* PROBLEM DESCRIPTION:
Your answer should be the full set of entries, given again without alteration.

Collected data:
────────────────────
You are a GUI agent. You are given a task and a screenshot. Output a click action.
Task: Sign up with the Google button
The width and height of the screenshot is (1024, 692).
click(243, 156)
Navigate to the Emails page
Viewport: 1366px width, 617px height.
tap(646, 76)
────────────────────
* WRITTEN ANSWER:
You are a GUI agent. You are given a task and a screenshot. Output a click action.
Task: Sign up with the Google button
The width and height of the screenshot is (1024, 692).
click(243, 156)
Navigate to the Emails page
Viewport: 1366px width, 617px height.
tap(646, 76)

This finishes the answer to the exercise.